Following last week’s extensive feature by integrative medicine doctor, Dr Alison Grimston, the media is full of a new study showing increased breast cancer risk from standard hormone replacement therapy (HRT). And it’s not a slight raise in risk either, it’s a threefold increase. One of the longest running studies of its type ever (100,000 women over 40 years), just published in the British Journal of Cancer, has conclusively found that taking combined oestrogen and progestogen HRT orally for +/- five years were 2.7 times more likely to develop breast cancer compared to women who took nothing, or only the oestrogen pill. Those taking the drugs for 15 years or more increased their risk 3.3 times.
What now?
What are women to do now? Suffer the consequences of changing life stages in silence or turn to the natural alternatives? As Dr Grimston wrote last week, the obvious front runner is to use bioidentical hormone replacement therapy (BHRT). Unsurprisingly, there's good evidence that people lean towards natural cures when it becomes clear a drug might be more harmful than first thought.

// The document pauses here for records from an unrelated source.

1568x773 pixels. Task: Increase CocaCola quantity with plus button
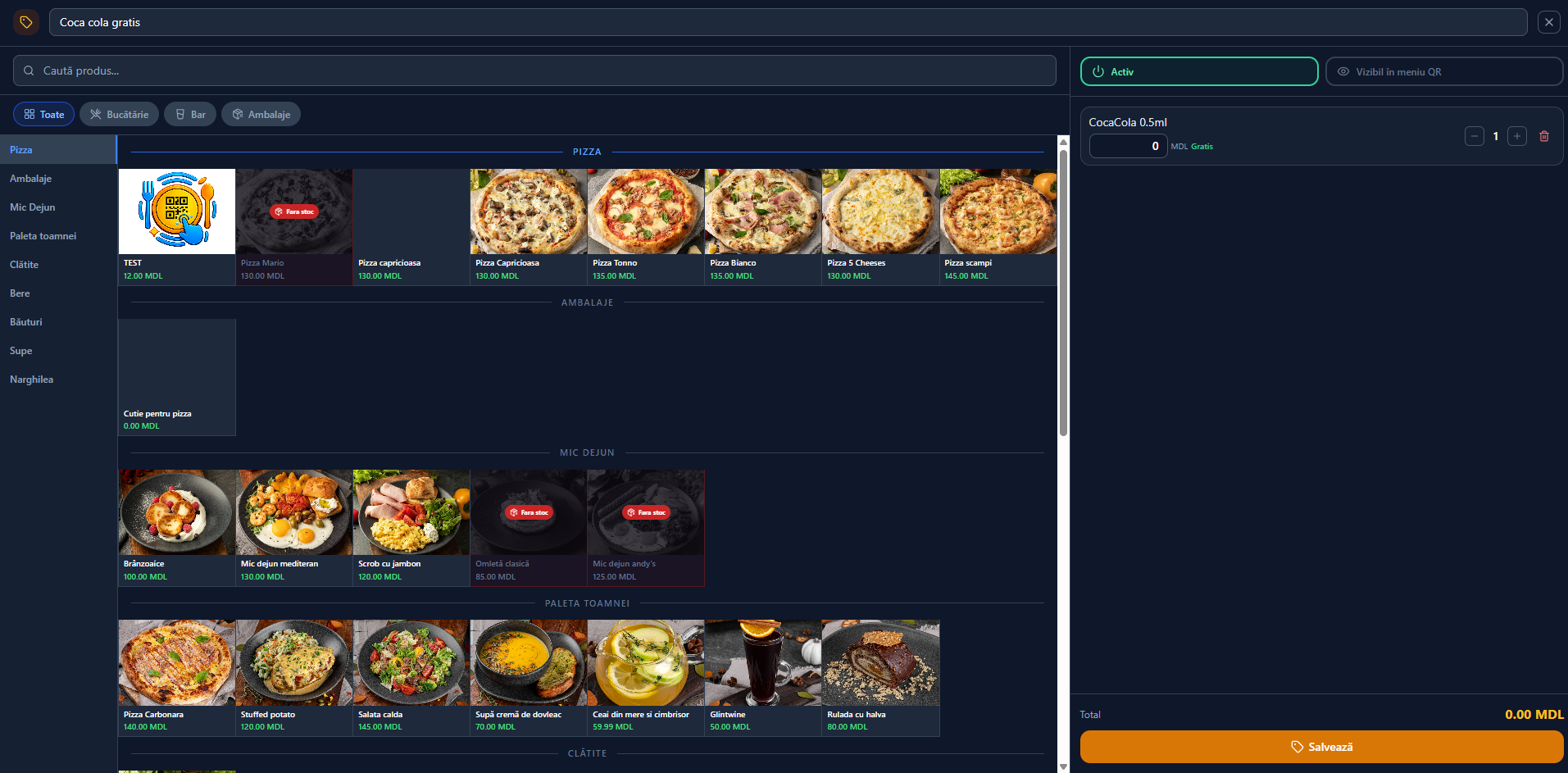1517,136
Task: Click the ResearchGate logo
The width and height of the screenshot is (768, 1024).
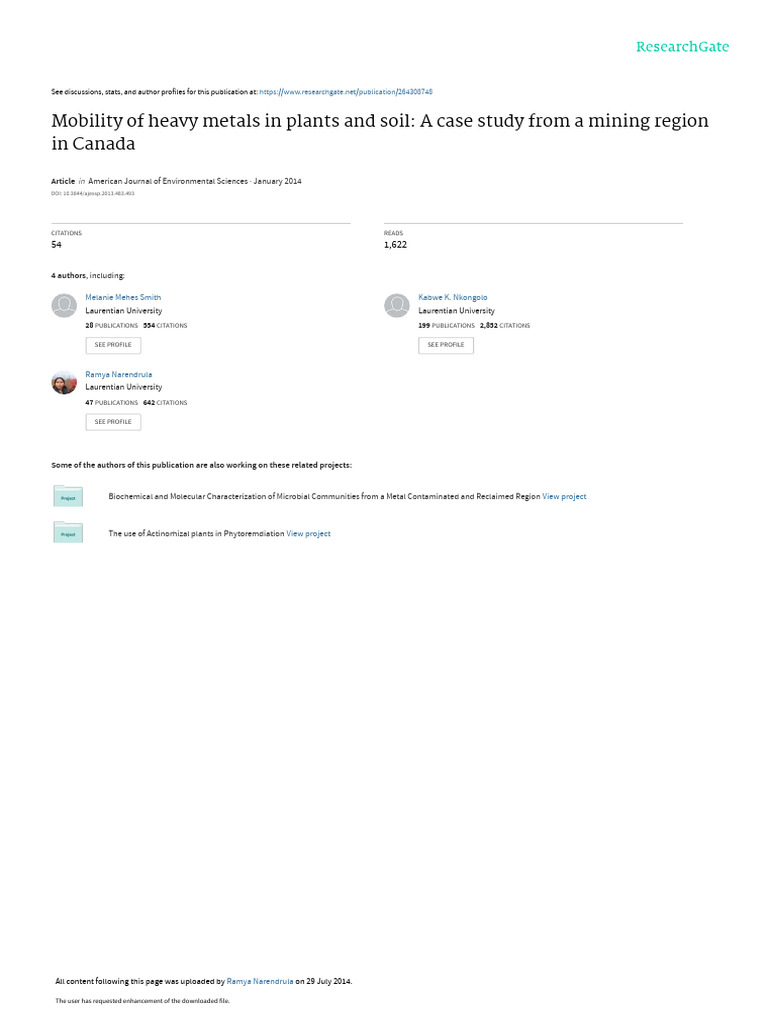Action: (x=682, y=46)
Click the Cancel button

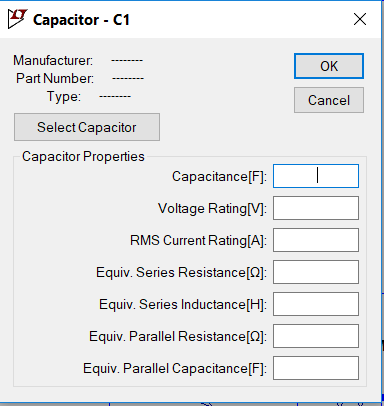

Termed ‘bioidentical’ because it is still made in a lab, but the chemical structure of the hormone molecules is the same as our naturally-occurring, endogenous hormones. BHRT is most usually delivered through the skin (dermally) or vaginally, avoiding the digestive tract and behaving much more like our own hormones in the blood stream. It’s also worth remembering that BRHT doesn’t only refer to oestrogen and progesterone, but also testosterone, melatonin, DHEA and pregnenolone.
Many doctors faced with more and more patients requesting BHRT are going to do some homework - to check on where the evidence lies in relation to BHRT.
The problem is that published research is still scant because there isn’t a lot of incentive to pay out for studies on unpatented products. That allows for the status quo to be maintained, including a lot of opposition by the mainstream to BHRT. It may be more than coincidence that Cochrane Review, widely viewed as the gold standard in evidence reviews, has also just been published this month a review on BHRT for menopausal symptoms.For BHRT advocates, the good news it's not a complete washout which be expected, with some evidence of positive effects for the one key symptom investigated, namely hot flushes. But it certainly doesn't match with the much more pronounced positive response reported through clinical experience among the the still relatively small numbers of women using BHRT (see below).
Whilst there may be potential quality control issues in less well-managed compounding facilities, most integrative medicine doctors are using high quality compounding pharmacies that enable individualised prescribing based on a patient’s blood work. It’s not just mainstream medicine that’s down on natural hormone replacement, but Big Pharma is hell-bent on eliminating our right to access treatment of this nature. It’s not hard to see why. Weigh up a patented drug with a 3-fold increase in cancer risk against a bioidentical, natural, alternative with better efficacy, minimal risk and hardly any side effects. What would you choose?
In September last year the US FDA released a list of nominations to its “Demonstrably Difficult to Compound” (DDC) List. This list derives from section 503A of the Food, Drug, and Cosmetic Act. It is supposed to identify drugs that cannot safely be compounded because of their complexity. If the FDA approves these new nominations, access to certain kinds of hormones that are biologically identical to the hormones in our bodies, such as progesterone (including progesterone with estradiol), human chorionic gonadotropin (HCG), testosterone, and oestriol, could disappear. Drug companies will then have what they always want—a government-enforced monopoly—even though the pharmaceutical versions or their alternative products are often less effective, and now clearly even more dangerous. Unsurprisingly US compounding pharmacists have confirmed that these hormonal products are not difficult to compound and the only safety issues to date have been with allergic reactions to the delivery system, i.e. the cream or gel base.
Does the answer lie in clinical evidence?
Whilst the mainstream steadfastly tout double blind, randomised, placebo-controlled trials as the gold standard, it’s naïve and short-sighted to ignore the wealth of data that lie in clinical evidence. Doctors have been prescribing bioidentical hormone therapy since the 1930’s with barely any adverse reactions, yet a wealth of positive benefits. We owe much of the progress in BHRT to Dr John Lee who devoted at least 3 decades of his work, before his death in 2003, to helping women and men overcome health issues related to hormone imbalances. His particular specialty was in the use of natural, bioidentical progesterone cream.
Since Dr Lee’s pioneering work, there are functional and integrative medicine practitioners the world over using natural hormone therapy as their standard of care for endocrine imbalance because it’s safe, generally highly effective and it makes an enormous difference to a patient’s quality of life. BHRT is a complete life-saver for many patients, one reason why users fight so hard to defend their access. Largely delivered as dermal creams and gels, it’s easy to use with minimal low risk side effects.
Dr Kent Holtorf is both a clinical advocate and the author of a clutch of papers showing that BHRT is associated with lower risks, including the risk of breast cancer and cardiovascular disease. His findings show that as well as lowered risk, BHRT is also more efficacious than synthetic and animal-derived HRT drugs.
Presently, few women are given the right of informed choice between synthetic HRT and BHRT. That needs to change.